• **TEXT SHOWN**:

• • • • •

Purpose of the Study:

  • To identify FDA-approved compounds that can be repurposed for DLBCL treatment.
  • To evaluate the efficacy of dasatinib, a multikinase inhibitor, in DLBCL models.
  • To investigate mechanisms of dasatinib resistance and identify potential synergistic therapies.

Main Methods:

  • Screened a library of FDA-approved drugs and targeted compounds against 9 DLBCL cell lines.
  • Validated findings on a panel of 32 genetically characterized DLBCL cell lines and in vivo xenografts.
  • Assessed dasatinib activity, resistance mechanisms (PI3K pathway activation, PTEN loss), and synergistic effects with mTORC2 inhibition.

Main Results:

  • Dasatinib demonstrated efficacy in 50% of DLBCL cell lines and in vivo xenografts, outperforming ibrutinib and overcoming ibrutinib resistance.
  • Dasatinib resistance was associated with PI3K pathway activation and PTEN loss.

• • • • •

[Saved entries]
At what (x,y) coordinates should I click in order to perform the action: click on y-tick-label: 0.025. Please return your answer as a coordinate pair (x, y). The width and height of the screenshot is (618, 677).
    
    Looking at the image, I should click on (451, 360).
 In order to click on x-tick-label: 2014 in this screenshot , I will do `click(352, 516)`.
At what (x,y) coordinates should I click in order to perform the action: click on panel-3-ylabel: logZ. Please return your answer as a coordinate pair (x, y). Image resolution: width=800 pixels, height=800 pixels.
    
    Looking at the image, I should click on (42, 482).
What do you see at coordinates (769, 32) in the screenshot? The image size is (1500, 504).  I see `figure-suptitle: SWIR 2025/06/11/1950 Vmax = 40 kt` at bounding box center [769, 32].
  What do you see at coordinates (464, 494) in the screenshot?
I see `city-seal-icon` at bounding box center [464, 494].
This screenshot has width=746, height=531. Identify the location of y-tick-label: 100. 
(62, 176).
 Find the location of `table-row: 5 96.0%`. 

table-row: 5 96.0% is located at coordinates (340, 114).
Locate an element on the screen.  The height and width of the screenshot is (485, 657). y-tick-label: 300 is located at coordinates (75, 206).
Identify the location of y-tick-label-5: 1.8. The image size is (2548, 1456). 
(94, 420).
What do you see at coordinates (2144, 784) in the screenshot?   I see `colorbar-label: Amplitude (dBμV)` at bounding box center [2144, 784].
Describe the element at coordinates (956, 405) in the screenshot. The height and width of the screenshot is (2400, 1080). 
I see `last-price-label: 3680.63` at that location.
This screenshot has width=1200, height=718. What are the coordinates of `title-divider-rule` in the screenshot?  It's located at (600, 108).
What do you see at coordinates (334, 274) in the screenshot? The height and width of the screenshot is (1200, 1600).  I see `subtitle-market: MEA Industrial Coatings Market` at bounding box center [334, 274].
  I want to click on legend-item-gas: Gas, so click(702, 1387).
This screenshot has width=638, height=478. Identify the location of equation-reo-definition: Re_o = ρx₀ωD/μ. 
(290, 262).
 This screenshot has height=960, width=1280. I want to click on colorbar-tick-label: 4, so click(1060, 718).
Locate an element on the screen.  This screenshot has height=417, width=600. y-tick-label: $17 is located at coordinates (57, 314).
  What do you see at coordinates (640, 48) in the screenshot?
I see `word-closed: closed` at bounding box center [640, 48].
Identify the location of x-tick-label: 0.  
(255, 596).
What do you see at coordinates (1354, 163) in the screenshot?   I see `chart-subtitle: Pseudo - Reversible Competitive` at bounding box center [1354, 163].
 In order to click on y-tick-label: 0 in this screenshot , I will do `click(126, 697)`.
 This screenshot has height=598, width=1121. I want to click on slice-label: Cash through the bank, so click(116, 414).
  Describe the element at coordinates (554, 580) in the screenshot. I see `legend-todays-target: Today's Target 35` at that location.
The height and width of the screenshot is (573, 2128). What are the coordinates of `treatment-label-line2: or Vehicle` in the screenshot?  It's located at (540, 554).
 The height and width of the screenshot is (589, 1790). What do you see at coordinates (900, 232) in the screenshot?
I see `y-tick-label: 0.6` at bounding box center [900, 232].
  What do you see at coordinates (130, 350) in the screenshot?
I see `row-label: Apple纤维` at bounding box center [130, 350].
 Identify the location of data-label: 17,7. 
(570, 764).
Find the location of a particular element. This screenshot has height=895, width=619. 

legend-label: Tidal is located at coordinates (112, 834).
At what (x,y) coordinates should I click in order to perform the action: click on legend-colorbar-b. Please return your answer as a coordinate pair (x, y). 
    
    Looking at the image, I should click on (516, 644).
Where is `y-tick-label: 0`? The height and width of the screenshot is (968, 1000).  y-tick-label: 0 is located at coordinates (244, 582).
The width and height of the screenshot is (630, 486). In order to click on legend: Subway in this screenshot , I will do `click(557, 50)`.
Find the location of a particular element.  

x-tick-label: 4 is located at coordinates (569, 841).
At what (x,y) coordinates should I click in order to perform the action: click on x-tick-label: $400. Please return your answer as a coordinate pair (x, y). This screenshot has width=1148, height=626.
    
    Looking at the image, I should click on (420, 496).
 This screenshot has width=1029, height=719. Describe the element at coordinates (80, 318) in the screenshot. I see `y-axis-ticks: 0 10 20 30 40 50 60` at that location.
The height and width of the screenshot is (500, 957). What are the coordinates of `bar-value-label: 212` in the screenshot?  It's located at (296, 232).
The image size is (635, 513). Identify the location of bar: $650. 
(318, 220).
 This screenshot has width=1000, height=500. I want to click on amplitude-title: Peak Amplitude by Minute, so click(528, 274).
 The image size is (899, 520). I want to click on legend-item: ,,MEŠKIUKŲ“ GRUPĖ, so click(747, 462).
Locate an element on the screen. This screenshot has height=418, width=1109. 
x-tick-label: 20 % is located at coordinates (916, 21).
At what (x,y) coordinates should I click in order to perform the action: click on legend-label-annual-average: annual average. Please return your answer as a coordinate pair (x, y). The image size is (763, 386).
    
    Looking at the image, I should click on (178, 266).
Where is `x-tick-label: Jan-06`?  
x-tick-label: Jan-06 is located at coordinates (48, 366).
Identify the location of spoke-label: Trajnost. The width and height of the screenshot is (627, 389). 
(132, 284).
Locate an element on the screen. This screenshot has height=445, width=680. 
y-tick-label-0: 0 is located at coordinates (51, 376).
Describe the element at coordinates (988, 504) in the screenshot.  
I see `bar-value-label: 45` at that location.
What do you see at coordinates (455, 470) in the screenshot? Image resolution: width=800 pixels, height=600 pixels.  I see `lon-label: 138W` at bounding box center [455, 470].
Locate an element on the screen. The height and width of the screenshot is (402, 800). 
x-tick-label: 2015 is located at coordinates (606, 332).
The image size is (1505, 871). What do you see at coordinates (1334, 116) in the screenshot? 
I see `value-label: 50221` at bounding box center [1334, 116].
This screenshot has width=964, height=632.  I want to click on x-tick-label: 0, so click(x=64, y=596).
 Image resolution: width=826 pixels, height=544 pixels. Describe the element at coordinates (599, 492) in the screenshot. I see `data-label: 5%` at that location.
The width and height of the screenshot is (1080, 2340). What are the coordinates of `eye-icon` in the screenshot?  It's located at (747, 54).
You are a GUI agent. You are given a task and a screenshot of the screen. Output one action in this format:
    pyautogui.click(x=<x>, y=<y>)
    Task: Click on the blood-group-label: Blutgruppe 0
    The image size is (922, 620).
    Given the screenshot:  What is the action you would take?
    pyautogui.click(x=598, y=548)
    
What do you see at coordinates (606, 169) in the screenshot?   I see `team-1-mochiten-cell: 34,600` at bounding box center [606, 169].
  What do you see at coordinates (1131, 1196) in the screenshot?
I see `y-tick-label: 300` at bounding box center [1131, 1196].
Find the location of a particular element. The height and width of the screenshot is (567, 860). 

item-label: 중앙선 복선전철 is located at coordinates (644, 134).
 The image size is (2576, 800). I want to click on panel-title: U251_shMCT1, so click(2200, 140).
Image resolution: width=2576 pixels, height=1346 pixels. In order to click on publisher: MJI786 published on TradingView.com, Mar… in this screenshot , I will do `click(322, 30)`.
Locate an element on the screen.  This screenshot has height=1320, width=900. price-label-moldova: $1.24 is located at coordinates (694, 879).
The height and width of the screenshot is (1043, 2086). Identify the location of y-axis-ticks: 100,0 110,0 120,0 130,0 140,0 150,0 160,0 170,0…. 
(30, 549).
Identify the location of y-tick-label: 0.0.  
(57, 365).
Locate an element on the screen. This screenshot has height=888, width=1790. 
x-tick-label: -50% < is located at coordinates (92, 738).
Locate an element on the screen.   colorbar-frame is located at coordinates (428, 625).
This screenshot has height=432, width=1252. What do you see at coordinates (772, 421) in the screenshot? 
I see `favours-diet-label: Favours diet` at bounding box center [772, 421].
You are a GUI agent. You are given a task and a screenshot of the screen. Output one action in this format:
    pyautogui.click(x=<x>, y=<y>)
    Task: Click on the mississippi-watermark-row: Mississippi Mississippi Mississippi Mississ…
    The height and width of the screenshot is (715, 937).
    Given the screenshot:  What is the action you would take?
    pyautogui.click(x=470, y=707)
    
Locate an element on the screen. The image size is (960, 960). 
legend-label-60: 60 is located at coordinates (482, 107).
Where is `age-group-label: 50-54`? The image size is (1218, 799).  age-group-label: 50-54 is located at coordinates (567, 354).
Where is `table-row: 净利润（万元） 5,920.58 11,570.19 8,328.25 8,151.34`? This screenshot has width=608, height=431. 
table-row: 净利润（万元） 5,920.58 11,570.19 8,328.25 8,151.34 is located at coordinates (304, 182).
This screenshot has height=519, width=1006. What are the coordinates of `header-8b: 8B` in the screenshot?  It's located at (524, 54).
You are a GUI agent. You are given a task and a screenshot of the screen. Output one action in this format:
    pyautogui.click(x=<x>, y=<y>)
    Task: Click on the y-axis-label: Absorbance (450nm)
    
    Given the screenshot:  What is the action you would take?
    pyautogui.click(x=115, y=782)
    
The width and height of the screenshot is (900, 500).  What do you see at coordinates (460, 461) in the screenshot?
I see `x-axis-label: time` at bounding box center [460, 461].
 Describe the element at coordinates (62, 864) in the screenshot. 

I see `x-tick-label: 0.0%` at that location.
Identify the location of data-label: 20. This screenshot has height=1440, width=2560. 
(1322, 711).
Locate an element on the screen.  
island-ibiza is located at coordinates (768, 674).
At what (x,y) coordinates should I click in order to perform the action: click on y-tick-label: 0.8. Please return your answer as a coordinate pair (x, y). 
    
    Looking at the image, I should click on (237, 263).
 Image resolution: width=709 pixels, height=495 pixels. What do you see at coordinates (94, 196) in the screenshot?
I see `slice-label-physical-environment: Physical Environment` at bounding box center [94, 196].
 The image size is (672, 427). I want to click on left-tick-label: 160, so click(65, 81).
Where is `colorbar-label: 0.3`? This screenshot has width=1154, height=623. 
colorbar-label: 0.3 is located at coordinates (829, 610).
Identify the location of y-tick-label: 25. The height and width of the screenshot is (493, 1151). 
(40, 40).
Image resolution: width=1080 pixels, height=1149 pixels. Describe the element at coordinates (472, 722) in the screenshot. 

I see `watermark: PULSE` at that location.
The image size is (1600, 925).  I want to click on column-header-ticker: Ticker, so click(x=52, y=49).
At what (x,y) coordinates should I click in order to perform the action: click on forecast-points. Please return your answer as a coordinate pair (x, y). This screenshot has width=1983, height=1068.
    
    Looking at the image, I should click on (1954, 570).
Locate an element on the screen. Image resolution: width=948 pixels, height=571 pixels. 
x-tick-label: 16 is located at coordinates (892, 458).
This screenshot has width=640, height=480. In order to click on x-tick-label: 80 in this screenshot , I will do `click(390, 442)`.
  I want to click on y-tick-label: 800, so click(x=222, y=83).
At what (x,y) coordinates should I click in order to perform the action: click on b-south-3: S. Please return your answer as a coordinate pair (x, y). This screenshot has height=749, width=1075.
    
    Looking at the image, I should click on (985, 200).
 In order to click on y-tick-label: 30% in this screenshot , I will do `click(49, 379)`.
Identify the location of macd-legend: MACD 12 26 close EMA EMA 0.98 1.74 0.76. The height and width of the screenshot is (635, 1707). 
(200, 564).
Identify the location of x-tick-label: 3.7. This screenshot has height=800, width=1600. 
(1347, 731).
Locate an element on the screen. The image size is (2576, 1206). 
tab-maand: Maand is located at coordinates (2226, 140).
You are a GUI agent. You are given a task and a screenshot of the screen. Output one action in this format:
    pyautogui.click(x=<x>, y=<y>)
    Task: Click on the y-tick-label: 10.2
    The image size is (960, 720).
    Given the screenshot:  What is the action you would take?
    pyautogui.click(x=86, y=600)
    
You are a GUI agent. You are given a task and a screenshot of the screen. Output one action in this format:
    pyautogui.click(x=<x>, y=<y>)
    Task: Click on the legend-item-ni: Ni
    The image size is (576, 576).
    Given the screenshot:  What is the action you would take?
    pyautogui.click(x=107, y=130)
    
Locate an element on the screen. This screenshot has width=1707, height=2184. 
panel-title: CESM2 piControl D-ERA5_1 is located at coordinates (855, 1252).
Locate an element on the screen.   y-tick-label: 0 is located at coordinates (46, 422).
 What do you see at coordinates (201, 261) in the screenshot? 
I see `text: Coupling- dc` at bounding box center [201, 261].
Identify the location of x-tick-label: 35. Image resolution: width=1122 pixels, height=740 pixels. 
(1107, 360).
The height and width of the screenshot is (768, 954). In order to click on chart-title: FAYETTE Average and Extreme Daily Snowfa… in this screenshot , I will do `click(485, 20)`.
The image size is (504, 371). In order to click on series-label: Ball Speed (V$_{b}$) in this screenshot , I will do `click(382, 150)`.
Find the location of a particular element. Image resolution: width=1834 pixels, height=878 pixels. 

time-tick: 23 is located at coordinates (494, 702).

• • • • •

• **THE PROBLEM**: Rewrite the stretch of the study summary from "Purpose of the" through "with mTORC2 inhibition.", substituting "investigational compounds" for "targeted compounds".

• **SOLUTION**:
Purpose of the Study:

  • To identify FDA-approved compounds that can be repurposed for DLBCL treatment.
  • To evaluate the efficacy of dasatinib, a multikinase inhibitor, in DLBCL models.
  • To investigate mechanisms of dasatinib resistance and identify potential synergistic therapies.

Main Methods:

  • Screened a library of FDA-approved drugs and investigational compounds against 9 DLBCL cell lines.
  • Validated findings on a panel of 32 genetically characterized DLBCL cell lines and in vivo xenografts.
  • Assessed dasatinib activity, resistance mechanisms (PI3K pathway activation, PTEN loss), and synergistic effects with mTORC2 inhibition.